PROBLEM DESCRIPTION: Each of the entries beneath this task should be written out exactly.

[Stored data entries]
============================================================

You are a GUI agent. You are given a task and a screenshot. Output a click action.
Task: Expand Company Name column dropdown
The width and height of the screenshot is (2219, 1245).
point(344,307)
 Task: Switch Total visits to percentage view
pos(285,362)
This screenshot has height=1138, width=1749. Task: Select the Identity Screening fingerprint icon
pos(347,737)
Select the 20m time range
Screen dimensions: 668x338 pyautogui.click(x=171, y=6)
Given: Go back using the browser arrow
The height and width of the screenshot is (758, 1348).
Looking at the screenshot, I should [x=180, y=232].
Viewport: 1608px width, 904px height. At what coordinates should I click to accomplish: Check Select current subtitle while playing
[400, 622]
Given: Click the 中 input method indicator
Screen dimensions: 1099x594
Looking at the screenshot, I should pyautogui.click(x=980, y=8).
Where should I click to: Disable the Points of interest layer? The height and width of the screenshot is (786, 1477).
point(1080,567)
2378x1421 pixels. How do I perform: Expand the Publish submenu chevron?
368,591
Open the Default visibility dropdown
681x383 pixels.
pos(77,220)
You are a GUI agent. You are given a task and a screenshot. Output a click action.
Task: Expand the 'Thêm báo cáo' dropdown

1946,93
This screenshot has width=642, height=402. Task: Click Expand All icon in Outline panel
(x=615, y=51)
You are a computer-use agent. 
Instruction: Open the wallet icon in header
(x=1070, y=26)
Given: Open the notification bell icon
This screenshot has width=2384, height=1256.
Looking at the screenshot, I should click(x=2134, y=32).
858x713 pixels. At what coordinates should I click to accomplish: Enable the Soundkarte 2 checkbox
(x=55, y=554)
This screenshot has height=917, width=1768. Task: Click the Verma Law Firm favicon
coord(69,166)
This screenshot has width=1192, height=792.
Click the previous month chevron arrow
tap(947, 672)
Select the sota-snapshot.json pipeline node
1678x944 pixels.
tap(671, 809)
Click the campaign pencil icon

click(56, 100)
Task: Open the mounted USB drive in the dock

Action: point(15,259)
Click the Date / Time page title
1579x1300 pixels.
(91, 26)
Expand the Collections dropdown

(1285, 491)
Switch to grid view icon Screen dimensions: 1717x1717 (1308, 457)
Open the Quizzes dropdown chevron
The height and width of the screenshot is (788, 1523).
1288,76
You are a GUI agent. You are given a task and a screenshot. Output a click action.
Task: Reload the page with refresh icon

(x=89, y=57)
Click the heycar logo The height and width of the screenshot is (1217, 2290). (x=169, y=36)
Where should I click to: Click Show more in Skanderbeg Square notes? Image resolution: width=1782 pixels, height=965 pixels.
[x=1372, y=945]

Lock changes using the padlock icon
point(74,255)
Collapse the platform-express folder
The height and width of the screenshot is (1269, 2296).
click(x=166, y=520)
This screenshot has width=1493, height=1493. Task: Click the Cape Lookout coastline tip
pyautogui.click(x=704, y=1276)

============================================================

RESPONSE AREA:
You are a GUI agent. You are given a task and a screenshot. Output a click action.
Task: Expand Company Name column dropdown
The width and height of the screenshot is (2219, 1245).
point(344,307)
 Task: Switch Total visits to percentage view
pos(285,362)
This screenshot has height=1138, width=1749. Task: Select the Identity Screening fingerprint icon
pos(347,737)
Select the 20m time range
Screen dimensions: 668x338 pyautogui.click(x=171, y=6)
Given: Go back using the browser arrow
The height and width of the screenshot is (758, 1348).
Looking at the screenshot, I should [x=180, y=232].
Viewport: 1608px width, 904px height. At what coordinates should I click to accomplish: Check Select current subtitle while playing
[400, 622]
Given: Click the 中 input method indicator
Screen dimensions: 1099x594
Looking at the screenshot, I should pyautogui.click(x=980, y=8).
Where should I click to: Disable the Points of interest layer? The height and width of the screenshot is (786, 1477).
point(1080,567)
2378x1421 pixels. How do I perform: Expand the Publish submenu chevron?
368,591
Open the Default visibility dropdown
681x383 pixels.
pos(77,220)
You are a GUI agent. You are given a task and a screenshot. Output a click action.
Task: Expand the 'Thêm báo cáo' dropdown

1946,93
This screenshot has width=642, height=402. Task: Click Expand All icon in Outline panel
(x=615, y=51)
You are a computer-use agent. 
Instruction: Open the wallet icon in header
(x=1070, y=26)
Given: Open the notification bell icon
This screenshot has width=2384, height=1256.
Looking at the screenshot, I should click(x=2134, y=32).
858x713 pixels. At what coordinates should I click to accomplish: Enable the Soundkarte 2 checkbox
(x=55, y=554)
This screenshot has height=917, width=1768. Task: Click the Verma Law Firm favicon
coord(69,166)
This screenshot has width=1192, height=792.
Click the previous month chevron arrow
tap(947, 672)
Select the sota-snapshot.json pipeline node
1678x944 pixels.
tap(671, 809)
Click the campaign pencil icon

click(56, 100)
Task: Open the mounted USB drive in the dock

Action: point(15,259)
Click the Date / Time page title
1579x1300 pixels.
(91, 26)
Expand the Collections dropdown

(1285, 491)
Switch to grid view icon Screen dimensions: 1717x1717 (1308, 457)
Open the Quizzes dropdown chevron
The height and width of the screenshot is (788, 1523).
1288,76
You are a GUI agent. You are given a task and a screenshot. Output a click action.
Task: Reload the page with refresh icon

(x=89, y=57)
Click the heycar logo The height and width of the screenshot is (1217, 2290). (x=169, y=36)
Where should I click to: Click Show more in Skanderbeg Square notes? Image resolution: width=1782 pixels, height=965 pixels.
[x=1372, y=945]

Lock changes using the padlock icon
point(74,255)
Collapse the platform-express folder
The height and width of the screenshot is (1269, 2296).
click(x=166, y=520)
This screenshot has width=1493, height=1493. Task: Click the Cape Lookout coastline tip
pyautogui.click(x=704, y=1276)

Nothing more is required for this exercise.